YOUR INSTRUCTIONS
Please restate every entry exactly. Leave out the pictures.

EXERCISE MATERIAL Start Marker

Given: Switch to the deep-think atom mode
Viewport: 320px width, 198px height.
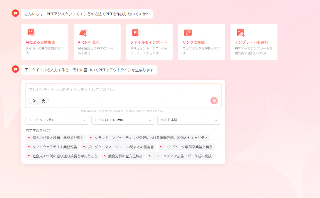Looking at the screenshot, I should [x=43, y=101].

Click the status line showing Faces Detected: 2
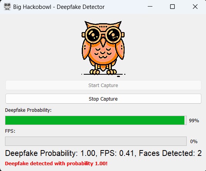point(103,153)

EXERCISE MATERIAL End Marker

SOLVED EXERCISE
Given: Switch to the deep-think atom mode
Viewport: 320px width, 198px height.
Looking at the screenshot, I should [x=43, y=101].

Click the status line showing Faces Detected: 2
point(103,153)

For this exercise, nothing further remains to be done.